Syntagma Square (Greek: Πλατεία Συντάγματος, pronounced [platia sindaɣmatos], “Constitution Square”) is the central square of Athens. The square is named after the Constitution that Otto, the first King of Greece, was forced to grant after a popular and military uprising on 3 September 1843. It is located in front of the 19th century Old Royal Palace, housing the Greek Parliament since 1934 Syntagma Square is the most important square of modern Athens from both historical and social point of view, at the heart of commercial activity and Greek politics. The name Syntagma (Greek: Σύνταγμα) alone also refers to the neighborhood surrounding the square.

The square is bordered by Amalia Avenue to the east, Otto Street to the south and King George I Street to the north. The street bordering the square to the west, connecting Stadiou Street with Fillelinon Street, is simply named “Syntagma Square”. The eastern side of the square is higher than the western, and dominated by a set of marble steps leading to Amalias Avenue; beneath these lies the Syntagma metro station. The stairs emerge below the pair of outdoor cafes, and are a popular city-center gathering place. Syntagma also includes two green areas to the north and south, planted with shade trees, while in the center of the square there is a large mid-19th century water fountain.

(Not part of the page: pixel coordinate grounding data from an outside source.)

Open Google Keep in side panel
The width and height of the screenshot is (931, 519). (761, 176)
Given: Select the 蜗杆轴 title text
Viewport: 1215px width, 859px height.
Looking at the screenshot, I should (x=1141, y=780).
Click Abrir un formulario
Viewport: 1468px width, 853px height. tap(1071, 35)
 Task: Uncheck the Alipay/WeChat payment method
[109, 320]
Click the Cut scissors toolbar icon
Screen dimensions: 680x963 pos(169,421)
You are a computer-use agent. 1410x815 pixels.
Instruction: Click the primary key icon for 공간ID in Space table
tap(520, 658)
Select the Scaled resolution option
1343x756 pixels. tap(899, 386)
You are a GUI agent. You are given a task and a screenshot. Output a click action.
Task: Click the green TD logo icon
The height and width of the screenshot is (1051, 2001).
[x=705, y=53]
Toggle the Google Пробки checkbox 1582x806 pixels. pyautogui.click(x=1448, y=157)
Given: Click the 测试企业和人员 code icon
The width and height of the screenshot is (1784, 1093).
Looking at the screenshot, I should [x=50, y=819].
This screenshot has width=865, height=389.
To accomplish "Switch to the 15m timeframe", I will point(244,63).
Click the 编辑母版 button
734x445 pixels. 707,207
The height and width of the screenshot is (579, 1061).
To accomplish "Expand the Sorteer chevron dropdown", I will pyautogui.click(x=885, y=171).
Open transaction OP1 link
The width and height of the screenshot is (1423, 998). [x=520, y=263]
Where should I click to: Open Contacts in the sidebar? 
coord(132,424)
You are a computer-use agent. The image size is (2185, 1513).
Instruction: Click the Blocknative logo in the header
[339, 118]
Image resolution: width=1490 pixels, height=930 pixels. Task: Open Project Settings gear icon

The Old Royal Palace neoclassical building, housing the Greek Parliament since 1934, is immediately across Amalias Avenue to the east, and surrounded by the extensive National Gardens, which are open to the public; the Parliament itself is not open to the public, even when not in session. Every hour, the changing of the guard ceremony, performed by the Presidential Guard, is conducted in front of the Tomb of the Unknown Soldier in the area between the Syntagma Square and Parliament building. On certain days, a ceremonial changing of the guard occurs with an army band and the majority of the 120 Evzones present at 11 am.

The Square was designed and constructed in the early 19th century, shortly after King Otto moved the capital of the newly-born Greek Kingdom from Nafplio to Athens in 1834. It was designed as one of the two central squares of modern Athens, situated to what were the eastern boundaries of the city. The second square was Omonoia Square, to the north of the city. Even though King Otto’s Royal Palace was first planned to be erected on Omonia Square, the location overlooking the eastern square was considered a better option. Thus, the square’s first name was “Palace Square”. Work for the construction of the Old Palace to the north of the Square, started in 1836 and lasted until 1843.

Soldiers under Dimitrios Kallergis gathered in front of the Palace and asked for the granting of constitution. King Otto was then forced to grant the first Constitution of Greece. In memory of the event, the Palace square was renamed to Constitution Square or Syntagma Square in Greek.

Between 2010 and 2012, the Square was the site of mass protests, including an occupation of the square with tents and other provisions due to the worsening economic situation during the Greek government-debt crisis. Some of the demonstrations amassed crowds of the order of 10,000 people, according to police reports; or 50,000 according to other sources. Since the inception of the “Unity Government”, the occupation has been removed from the Square and demonstrations are less frequent.